Garth cast an uneasy glance at the speedo. “Slow down, mistress. Why didn’t you tell us you’d been poisoned?”

I waved an impatient hand, still fuming at my remembered stupidity. “You could have been in on it. Luce called while I was with him, and he used the distraction to slip the poison into my drink. I didn’t know who I could trust. So I told the thralls to get me a herald and make sure it was Jason’s woman.”

“Why her?”

“There was a chance Jason still cared for her. The only thing better than killing him would be doing it in her stolen body.”

CHAPTER TWENTY-THREE

I sat on the bench beneath the graceful boughs of the jacaranda, arms wrapped round my stomach. Its green-dappled shade couldn’t cool the fire in my veins as the bane leaf burned its way through my system. Swaying leaves faded in and out of focus as I shook, each breath harder to draw in than the last.

Where had he found it? Such a rare plant. So feared by dragons it had been all but exterminated from the world. It had been long years since one of our kind had succumbed to its deadly toxin, but the memories were still fresh, handed down through the generations. Tasteless. Colourless. Odourless.

But not painless, as I could now attest.

Sweat broke out all over me and ran in undignified trickles down my face. I hunched over as another agonising cramp racked me. They were coming closer together now. Time from ingestion to death was rarely more than three hours, and there was no known antidote.

At best, I had another hour.

Where was the damn herald?

Alone in the garden, I sat my own death watch. I’d forbidden the thralls to leave the house, cutting off their panicked pleas with orders to make sure no one disturbed us once the herald arrived. Orders gave them a way to serve, which always made them feel better, though the panic was barely contained. They wanted Luce, or even Garth, to relieve them of the burden of responsibility. I couldn’t trust anyone, so I had forbidden the thralls to call them.

I heard the click as the side gate opened. At last! I forced myself to stand, though my legs trembled. I would not be found languishing on a seat.

Pretending to gaze at the roses, I watched her approach out of the corner of my eye. She was dark-haired and apparently heavily pregnant, pretty in an unremarkable sort of way. There were a hundred such as her on the street every day; I couldn’t see what Jason had found so alluring. I felt a sudden misgiving—perhaps there was nothing here to work with.
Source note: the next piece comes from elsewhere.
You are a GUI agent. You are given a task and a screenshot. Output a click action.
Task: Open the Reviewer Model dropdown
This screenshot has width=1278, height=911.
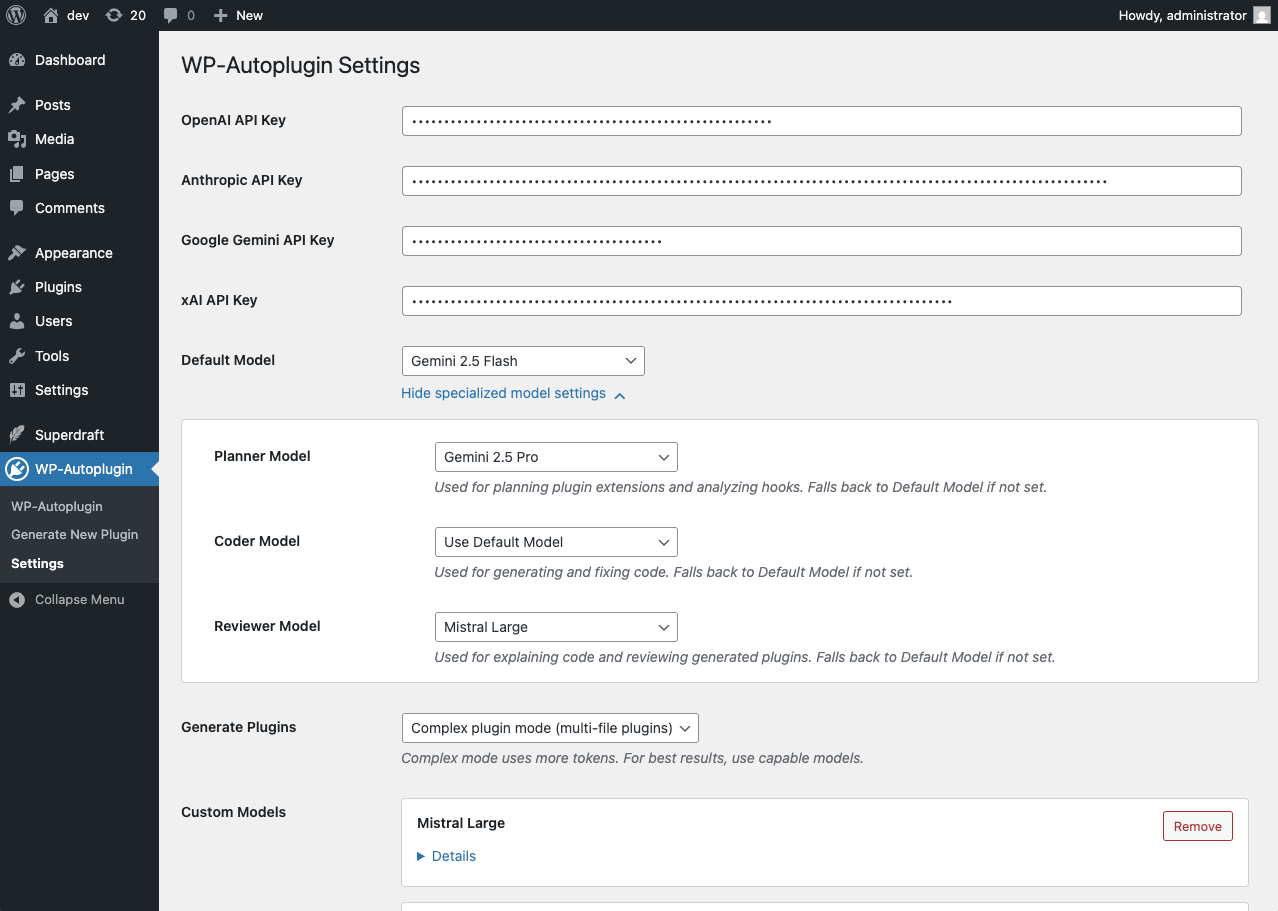point(555,626)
But I had no other options, so she would have to do. She stopped a few paces away, and I turned to meet her gaze fully. There was a hardness there I liked, a tilt to the chin that said she didn’t care what the world thought, lines that spoke of suffering and lessons learned. She was more than she’d first appeared.

Another spasm seized me and I shifted unsteadily.

“Are you all right?” she asked, a little warmth creeping into her businesslike mask. Human females couldn’t seem to resist the urge to nurture and defend. So unlike dragons. She stepped closer, one hand outstretched as that urge warred with the need to remain aloof and professional. Silver glinted at her throat as she shifted—a chain that no doubt held the symbol of her office.

“Help me, Kate,” I whispered, allowing fear to show in my eyes, pouring every ounce of the terror that swelled in me into that look. Less than an hour left. I couldn’t compel her while she wore that charm but normal human decency would serve for the moment. They did so love to play Good Samaritan.

“What’s wrong?” She started forward and helped me to the bench. Her grip on my arm was strong and capable. “Are you ill?”